Print each entry below precisely as shown.
[Dataset records]
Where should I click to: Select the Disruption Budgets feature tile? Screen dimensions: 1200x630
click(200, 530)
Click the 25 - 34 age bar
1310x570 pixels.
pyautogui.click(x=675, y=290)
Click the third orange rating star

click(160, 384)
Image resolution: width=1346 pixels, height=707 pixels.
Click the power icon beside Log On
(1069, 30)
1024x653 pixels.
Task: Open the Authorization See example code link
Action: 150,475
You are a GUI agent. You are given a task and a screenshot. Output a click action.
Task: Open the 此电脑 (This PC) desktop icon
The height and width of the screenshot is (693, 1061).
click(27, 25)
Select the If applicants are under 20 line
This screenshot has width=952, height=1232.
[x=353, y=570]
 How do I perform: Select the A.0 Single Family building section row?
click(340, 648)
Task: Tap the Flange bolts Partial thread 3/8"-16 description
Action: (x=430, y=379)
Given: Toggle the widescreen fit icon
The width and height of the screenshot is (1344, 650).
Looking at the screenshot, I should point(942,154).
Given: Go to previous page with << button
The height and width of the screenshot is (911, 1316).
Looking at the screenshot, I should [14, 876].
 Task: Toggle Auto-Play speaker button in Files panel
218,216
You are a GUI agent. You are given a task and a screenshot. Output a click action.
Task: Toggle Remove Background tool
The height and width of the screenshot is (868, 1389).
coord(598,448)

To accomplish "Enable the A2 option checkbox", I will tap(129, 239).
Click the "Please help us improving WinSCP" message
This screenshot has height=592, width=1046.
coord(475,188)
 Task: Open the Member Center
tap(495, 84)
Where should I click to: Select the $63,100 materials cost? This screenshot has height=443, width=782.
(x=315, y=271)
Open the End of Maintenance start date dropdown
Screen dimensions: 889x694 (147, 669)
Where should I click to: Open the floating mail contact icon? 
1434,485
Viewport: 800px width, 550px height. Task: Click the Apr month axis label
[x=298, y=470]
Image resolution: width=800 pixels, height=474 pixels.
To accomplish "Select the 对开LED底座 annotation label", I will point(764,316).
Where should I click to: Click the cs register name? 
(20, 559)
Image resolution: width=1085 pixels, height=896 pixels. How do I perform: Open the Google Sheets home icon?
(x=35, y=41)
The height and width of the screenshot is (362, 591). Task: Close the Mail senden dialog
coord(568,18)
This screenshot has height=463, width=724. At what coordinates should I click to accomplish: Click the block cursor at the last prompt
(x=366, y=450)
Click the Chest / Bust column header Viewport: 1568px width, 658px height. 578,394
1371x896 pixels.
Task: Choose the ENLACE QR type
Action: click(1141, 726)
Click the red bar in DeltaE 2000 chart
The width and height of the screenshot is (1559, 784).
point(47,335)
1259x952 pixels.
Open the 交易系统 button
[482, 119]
[/Dataset records]
**Result for this task**
Where should I click to: Select the Disruption Budgets feature tile? Screen dimensions: 1200x630
click(200, 530)
Click the 25 - 34 age bar
1310x570 pixels.
pyautogui.click(x=675, y=290)
Click the third orange rating star

click(160, 384)
Image resolution: width=1346 pixels, height=707 pixels.
Click the power icon beside Log On
(1069, 30)
1024x653 pixels.
Task: Open the Authorization See example code link
Action: 150,475
You are a GUI agent. You are given a task and a screenshot. Output a click action.
Task: Open the 此电脑 (This PC) desktop icon
The height and width of the screenshot is (693, 1061).
click(27, 25)
Select the If applicants are under 20 line
This screenshot has width=952, height=1232.
[x=353, y=570]
 How do I perform: Select the A.0 Single Family building section row?
click(340, 648)
Task: Tap the Flange bolts Partial thread 3/8"-16 description
Action: (x=430, y=379)
Given: Toggle the widescreen fit icon
The width and height of the screenshot is (1344, 650).
Looking at the screenshot, I should point(942,154).
Given: Go to previous page with << button
The height and width of the screenshot is (911, 1316).
Looking at the screenshot, I should [14, 876].
 Task: Toggle Auto-Play speaker button in Files panel
218,216
You are a GUI agent. You are given a task and a screenshot. Output a click action.
Task: Toggle Remove Background tool
The height and width of the screenshot is (868, 1389).
coord(598,448)

To accomplish "Enable the A2 option checkbox", I will tap(129, 239).
Click the "Please help us improving WinSCP" message
This screenshot has height=592, width=1046.
coord(475,188)
 Task: Open the Member Center
tap(495, 84)
Where should I click to: Select the $63,100 materials cost? This screenshot has height=443, width=782.
(x=315, y=271)
Open the End of Maintenance start date dropdown
Screen dimensions: 889x694 (147, 669)
Where should I click to: Open the floating mail contact icon? 
1434,485
Viewport: 800px width, 550px height. Task: Click the Apr month axis label
[x=298, y=470]
Image resolution: width=800 pixels, height=474 pixels.
To accomplish "Select the 对开LED底座 annotation label", I will point(764,316).
Where should I click to: Click the cs register name? 
(20, 559)
Image resolution: width=1085 pixels, height=896 pixels. How do I perform: Open the Google Sheets home icon?
(x=35, y=41)
The height and width of the screenshot is (362, 591). Task: Close the Mail senden dialog
coord(568,18)
This screenshot has height=463, width=724. At what coordinates should I click to accomplish: Click the block cursor at the last prompt
(x=366, y=450)
Click the Chest / Bust column header Viewport: 1568px width, 658px height. 578,394
1371x896 pixels.
Task: Choose the ENLACE QR type
Action: click(1141, 726)
Click the red bar in DeltaE 2000 chart
The width and height of the screenshot is (1559, 784).
point(47,335)
1259x952 pixels.
Open the 交易系统 button
[482, 119]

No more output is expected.